Né en 1802 à Gênes, Antonio Baratta est élevé dans la ville de Turin où il fait ses études. Il occupe ensuite un poste dans les “Regie Dogana” – corps chargé des douanes et frontières de la République de Sardaigne - qui lui sert de tremplin pour entamer une carrière diplomatique. Pour son premier poste consulaire, il est en fonction à Constantinople de 1826 à 1831. Son goût pour le détail, son esprit critique et son admiration pour la culture turque le conduisent à publier plusieurs ouvrages sur la capitale ottomane. Après Constantinople, il sert dans divers consulats du Moyen Orient, puis il rentre dans son pays natal où il fait une carrière de journaliste.
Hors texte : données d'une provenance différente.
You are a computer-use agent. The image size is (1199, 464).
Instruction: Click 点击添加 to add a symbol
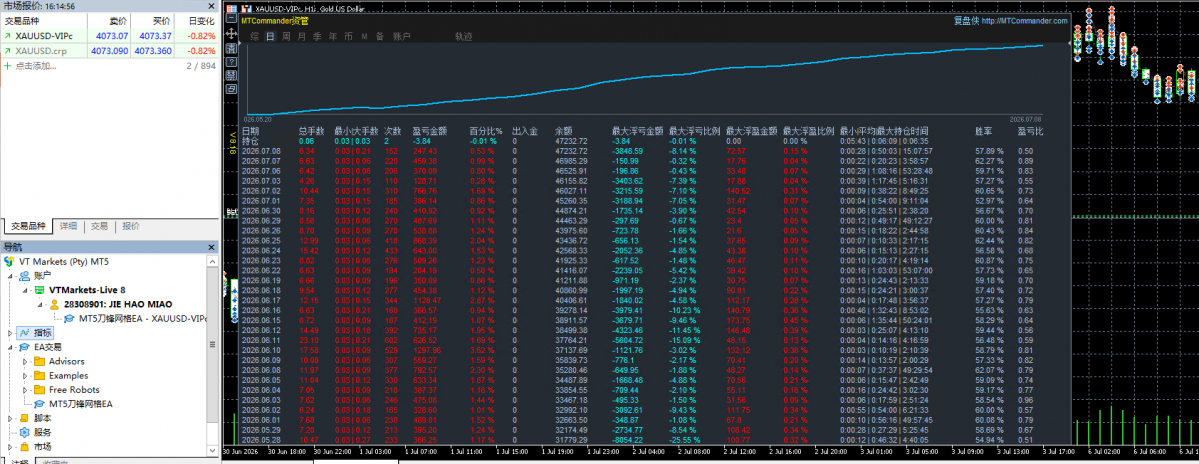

Il meurt à Turin en 1866.

Baratta fait partie des nombreux observateurs étrangers qui se sont trouvés dans l’Empire ottoman pendant la période du “tanzimat”, c’est-à-dire de la réorganisation générale de l’État dans un esprit d’ouverture vers la civilisation occidentale, initiée par le Sultan Mahmud II (1808-1839) et poursuivie jusqu’en 1876.

Les deux gravures des Îles-des-Princes qu'il propose dans son ouvrage sont en fait tirées de l'ouvrage du Révérend Robert WalshConstantinople and the scenery of the seven churches of Asia minor, illustrated in a series of drawings from nature by Thomas Allom..., paru quelques années plus tôt [en 1838].

 

Texte français : traduit par Jean-Pierre Grélois

ÎLES DES PRINCES

Au centre de la mer que nous venons de décrire en brèves esquisses, se dressent gracieusement neuf éminences dont l’ensemble est communément désigné sous le nom d’archipel de Marmara ou îles des Princes.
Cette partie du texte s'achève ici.